Copy the entries below, from their first line through the line containing "[1049, 661]", keeping every line including the requests. Offset each coordinate in the answers by -55.

======== Records supplied ========

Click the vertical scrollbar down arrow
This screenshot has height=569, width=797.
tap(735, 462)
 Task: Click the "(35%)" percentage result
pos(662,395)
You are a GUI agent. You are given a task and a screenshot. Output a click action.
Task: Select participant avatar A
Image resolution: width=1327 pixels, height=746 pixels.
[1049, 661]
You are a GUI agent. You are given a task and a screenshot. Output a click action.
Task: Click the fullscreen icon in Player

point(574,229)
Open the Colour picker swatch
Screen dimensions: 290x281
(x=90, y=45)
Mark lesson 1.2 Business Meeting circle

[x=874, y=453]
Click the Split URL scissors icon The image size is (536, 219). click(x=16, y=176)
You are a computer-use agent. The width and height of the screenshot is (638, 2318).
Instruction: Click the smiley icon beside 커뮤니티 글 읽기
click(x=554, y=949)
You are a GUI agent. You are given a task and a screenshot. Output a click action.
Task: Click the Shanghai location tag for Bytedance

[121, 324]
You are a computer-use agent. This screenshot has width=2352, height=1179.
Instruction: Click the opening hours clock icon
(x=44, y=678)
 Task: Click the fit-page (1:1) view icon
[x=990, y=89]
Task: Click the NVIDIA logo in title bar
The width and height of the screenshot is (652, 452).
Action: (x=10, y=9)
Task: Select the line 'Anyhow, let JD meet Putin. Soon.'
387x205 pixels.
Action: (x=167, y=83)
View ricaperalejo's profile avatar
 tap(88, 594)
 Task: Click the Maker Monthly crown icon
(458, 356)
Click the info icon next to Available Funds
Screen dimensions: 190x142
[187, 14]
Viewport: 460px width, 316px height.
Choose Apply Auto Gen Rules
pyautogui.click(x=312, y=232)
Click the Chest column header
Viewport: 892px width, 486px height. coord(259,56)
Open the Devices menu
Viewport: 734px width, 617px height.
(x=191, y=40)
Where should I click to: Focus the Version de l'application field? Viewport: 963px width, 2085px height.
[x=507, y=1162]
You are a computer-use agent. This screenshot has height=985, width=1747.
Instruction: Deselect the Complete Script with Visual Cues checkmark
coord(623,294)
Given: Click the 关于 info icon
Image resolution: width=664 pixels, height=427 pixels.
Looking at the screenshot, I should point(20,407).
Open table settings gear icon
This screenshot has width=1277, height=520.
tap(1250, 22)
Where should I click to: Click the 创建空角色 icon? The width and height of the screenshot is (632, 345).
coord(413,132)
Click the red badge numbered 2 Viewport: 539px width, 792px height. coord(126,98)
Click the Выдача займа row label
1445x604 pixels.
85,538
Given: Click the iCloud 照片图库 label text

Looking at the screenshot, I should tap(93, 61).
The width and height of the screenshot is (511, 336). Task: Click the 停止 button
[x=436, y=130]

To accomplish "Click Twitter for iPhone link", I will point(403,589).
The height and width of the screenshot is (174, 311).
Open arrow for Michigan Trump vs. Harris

========

Solved problem
Click the vertical scrollbar down arrow
This screenshot has height=569, width=797.
tap(680, 407)
 Task: Click the "(35%)" percentage result
pos(607,340)
You are a GUI agent. You are given a task and a screenshot. Output a click action.
Task: Select participant avatar A
Image resolution: width=1327 pixels, height=746 pixels.
[994, 606]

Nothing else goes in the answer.